Records contained in a dataset
---+---

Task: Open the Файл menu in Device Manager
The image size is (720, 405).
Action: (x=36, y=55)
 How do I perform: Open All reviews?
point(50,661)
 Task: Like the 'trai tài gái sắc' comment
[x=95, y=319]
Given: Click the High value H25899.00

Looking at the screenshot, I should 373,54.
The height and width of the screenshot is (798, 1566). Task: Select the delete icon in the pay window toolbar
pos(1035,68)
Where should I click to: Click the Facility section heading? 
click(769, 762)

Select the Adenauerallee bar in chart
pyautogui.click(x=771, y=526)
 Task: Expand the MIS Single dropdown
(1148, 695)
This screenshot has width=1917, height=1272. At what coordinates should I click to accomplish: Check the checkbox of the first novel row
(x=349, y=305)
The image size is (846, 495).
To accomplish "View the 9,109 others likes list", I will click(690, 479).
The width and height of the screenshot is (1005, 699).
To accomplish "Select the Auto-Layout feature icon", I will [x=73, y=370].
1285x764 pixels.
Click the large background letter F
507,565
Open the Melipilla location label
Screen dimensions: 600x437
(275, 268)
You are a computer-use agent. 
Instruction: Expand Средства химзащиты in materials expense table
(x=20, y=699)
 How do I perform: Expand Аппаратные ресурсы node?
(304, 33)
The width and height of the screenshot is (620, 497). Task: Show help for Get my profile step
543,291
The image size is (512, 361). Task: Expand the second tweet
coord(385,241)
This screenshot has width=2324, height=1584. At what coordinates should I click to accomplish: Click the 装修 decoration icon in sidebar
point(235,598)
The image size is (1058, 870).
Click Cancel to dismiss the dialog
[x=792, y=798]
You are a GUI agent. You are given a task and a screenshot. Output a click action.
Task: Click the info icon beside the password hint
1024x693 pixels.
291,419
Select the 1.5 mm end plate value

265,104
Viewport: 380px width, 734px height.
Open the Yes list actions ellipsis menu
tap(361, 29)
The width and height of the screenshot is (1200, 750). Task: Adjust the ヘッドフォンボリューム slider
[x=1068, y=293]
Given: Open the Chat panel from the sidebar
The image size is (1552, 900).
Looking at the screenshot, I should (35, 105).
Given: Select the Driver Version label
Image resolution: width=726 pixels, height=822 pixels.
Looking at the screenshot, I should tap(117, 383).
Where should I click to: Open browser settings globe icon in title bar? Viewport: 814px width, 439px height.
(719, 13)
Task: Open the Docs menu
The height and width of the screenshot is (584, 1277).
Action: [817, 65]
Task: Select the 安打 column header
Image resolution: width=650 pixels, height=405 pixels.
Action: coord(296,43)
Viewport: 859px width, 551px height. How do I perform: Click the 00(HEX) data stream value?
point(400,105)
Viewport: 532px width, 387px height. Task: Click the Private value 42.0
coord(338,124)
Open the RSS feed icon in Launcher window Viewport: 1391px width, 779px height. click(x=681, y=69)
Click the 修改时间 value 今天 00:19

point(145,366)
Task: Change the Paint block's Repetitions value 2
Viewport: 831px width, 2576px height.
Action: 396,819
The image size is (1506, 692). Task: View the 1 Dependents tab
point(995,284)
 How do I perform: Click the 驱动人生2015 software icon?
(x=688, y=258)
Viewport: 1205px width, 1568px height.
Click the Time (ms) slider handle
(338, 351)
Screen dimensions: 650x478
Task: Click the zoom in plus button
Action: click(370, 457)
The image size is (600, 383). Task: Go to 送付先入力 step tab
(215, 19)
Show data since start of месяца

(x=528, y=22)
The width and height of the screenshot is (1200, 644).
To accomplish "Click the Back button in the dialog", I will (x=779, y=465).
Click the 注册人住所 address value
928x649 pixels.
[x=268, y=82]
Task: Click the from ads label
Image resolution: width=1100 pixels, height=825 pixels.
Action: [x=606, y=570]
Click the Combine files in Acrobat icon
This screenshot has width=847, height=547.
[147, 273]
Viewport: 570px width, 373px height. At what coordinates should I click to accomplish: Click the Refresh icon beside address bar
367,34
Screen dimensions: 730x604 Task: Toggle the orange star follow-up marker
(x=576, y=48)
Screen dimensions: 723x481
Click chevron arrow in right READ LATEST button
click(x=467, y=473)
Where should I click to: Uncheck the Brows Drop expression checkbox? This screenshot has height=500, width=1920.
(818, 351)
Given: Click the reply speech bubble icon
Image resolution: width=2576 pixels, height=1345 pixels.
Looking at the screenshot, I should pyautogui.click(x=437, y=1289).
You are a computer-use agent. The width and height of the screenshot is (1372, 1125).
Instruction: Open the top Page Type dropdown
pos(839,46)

---+---

## What is expected
For this exercise, find all lines in the records containing the word "computer" and copy them.

## Answer
You are a computer-use agent. 
You are a computer-use agent. The width and height of the screenshot is (1372, 1125).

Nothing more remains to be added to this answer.